The GEN lamp, necessary in the stock system to initiate charging,
does not fail often. There is a modification that allows
the system to start up even if the lamp fails (and makes a slight
improvement on rpm at which charging begins).....that is on this
website.
Failure to disconnect the battery before removing the outer
cover of the timing chest, has caused electrical sparks and failures of the
diode board.
Failure of the voltage regulator is indicated by poor
or no charging or wrong voltage. VR failure is hardly the
only failure to exhibit these problems.
Failure of the diode board is usually indicated by lower
charging (lower watts) capability, or lower voltage output under load of such as
the headlight.
ONE "open" large diode will so indicate by
vastly lowered charging with the headlight turned on. Problems with the small diodes, while rarer, do
occur, and can
be seen by poor charging. In fact, almost anything that goes wrong
with the charging system components can result in lower voltage,
or lower
output/charging. Even overheated or slightly dirty or
corroded connections.
GEN lamps that can be seen glowing dimly at night whilst
cruising are usually and indication of poor connections someplace, or many
places.
GEN lamps that do not light up, and thus you have no charging
(or, maybe only at VERY high rpm), are usually a bad lamp, a bad lamp socket, a
bad regulator, or, commonly, an open rotor or excessively worn brushes.
After the /5, the printed circuit board the lamps fit into can
get microscopic
cracks, and the lamp connection to the board
can fail. You can carefully repair the board....or replace
it. Do NOT yank lamps out roughly.
From 1976, many models have a connection of the battery into
the electrical system located at the starter relay
under the fuel tank.

* [DIRECTIVES]
A) In the text on the charging system, what has caused electrical sparks and diode board failures?
B) Summarize the text on the charging system in two sentences.

* [PROVIDED MATERIAL]
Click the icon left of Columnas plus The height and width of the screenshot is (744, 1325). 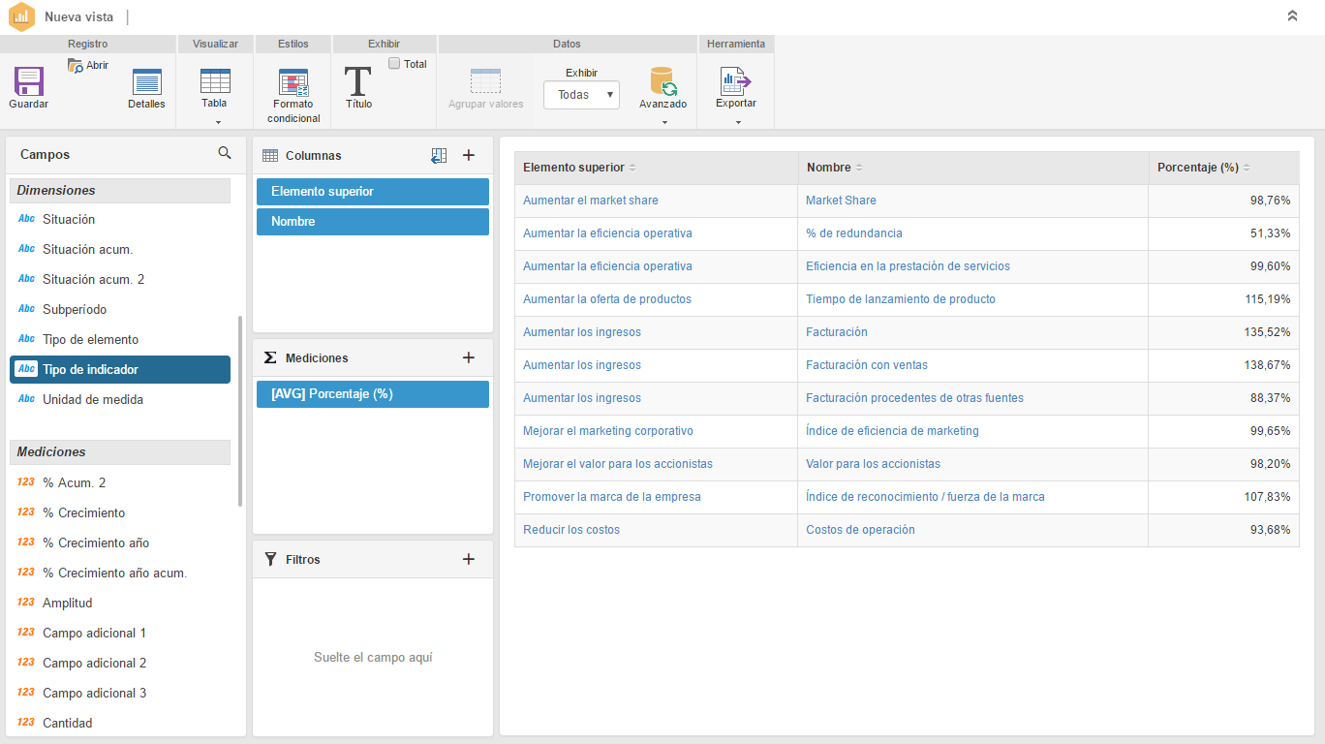(439, 155)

* [EXPECTED RESULTS]
A) Failing to disconnect the battery before removing the outer cover of the timing chest.

B) The GEN lamp is needed to start charging in the stock system, and a modification lets the system start up even if the lamp fails. Poor, low or absent charging can come from a failed voltage regulator or diode board, but also from almost any other charging component fault, including bad connections, a bad lamp or socket, an open rotor or worn brushes.